:: EXERCISE INSTRUCTIONS ::
Give back exactly the lines of the data below, starting with the line that has "is (511, 349)." and going on through the line that has "Task: Click the Album input field".

⟨

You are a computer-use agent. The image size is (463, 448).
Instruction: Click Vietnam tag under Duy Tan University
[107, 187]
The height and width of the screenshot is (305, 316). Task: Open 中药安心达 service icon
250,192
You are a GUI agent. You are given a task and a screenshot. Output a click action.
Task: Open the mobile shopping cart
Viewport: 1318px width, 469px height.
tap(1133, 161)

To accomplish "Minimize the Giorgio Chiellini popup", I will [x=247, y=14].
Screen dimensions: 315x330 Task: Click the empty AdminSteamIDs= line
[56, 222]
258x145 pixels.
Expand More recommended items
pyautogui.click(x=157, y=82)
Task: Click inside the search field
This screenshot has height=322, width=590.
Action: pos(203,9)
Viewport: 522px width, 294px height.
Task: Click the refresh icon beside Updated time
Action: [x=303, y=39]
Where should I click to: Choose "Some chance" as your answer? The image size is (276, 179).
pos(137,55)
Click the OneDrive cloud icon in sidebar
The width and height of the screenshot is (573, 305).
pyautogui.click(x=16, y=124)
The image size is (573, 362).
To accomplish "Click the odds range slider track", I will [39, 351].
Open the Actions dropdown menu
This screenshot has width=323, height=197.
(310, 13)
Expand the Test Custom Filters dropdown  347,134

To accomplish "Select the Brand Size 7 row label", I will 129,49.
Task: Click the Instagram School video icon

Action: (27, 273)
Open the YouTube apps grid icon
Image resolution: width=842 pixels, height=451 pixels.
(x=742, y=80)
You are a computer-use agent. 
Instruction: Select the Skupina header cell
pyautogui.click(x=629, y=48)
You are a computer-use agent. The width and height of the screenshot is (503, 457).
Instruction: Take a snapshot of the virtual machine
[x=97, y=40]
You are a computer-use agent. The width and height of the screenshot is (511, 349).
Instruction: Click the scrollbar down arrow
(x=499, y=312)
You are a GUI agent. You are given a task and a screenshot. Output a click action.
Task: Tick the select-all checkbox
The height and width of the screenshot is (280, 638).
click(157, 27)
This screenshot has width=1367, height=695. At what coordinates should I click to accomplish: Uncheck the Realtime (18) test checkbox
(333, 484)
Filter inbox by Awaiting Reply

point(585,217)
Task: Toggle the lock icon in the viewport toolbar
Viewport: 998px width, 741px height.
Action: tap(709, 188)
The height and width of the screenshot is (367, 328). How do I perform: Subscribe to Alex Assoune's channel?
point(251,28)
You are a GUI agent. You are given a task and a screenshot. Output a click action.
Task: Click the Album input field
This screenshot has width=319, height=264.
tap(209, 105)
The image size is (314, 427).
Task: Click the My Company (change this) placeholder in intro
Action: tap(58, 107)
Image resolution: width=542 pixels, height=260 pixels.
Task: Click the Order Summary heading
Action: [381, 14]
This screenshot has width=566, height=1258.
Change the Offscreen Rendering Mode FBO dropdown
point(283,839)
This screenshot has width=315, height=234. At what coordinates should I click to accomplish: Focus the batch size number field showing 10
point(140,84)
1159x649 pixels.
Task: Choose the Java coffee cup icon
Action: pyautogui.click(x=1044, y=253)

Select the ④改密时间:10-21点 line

⟩

:: ANSWER TO THIS PROBLEM ::
You are a computer-use agent. The width and height of the screenshot is (511, 349).
Instruction: Click the scrollbar down arrow
(x=499, y=312)
You are a GUI agent. You are given a task and a screenshot. Output a click action.
Task: Tick the select-all checkbox
The height and width of the screenshot is (280, 638).
click(157, 27)
This screenshot has width=1367, height=695. At what coordinates should I click to accomplish: Uncheck the Realtime (18) test checkbox
(333, 484)
Filter inbox by Awaiting Reply

point(585,217)
Task: Toggle the lock icon in the viewport toolbar
Viewport: 998px width, 741px height.
Action: tap(709, 188)
The height and width of the screenshot is (367, 328). How do I perform: Subscribe to Alex Assoune's channel?
point(251,28)
You are a GUI agent. You are given a task and a screenshot. Output a click action.
Task: Click the Album input field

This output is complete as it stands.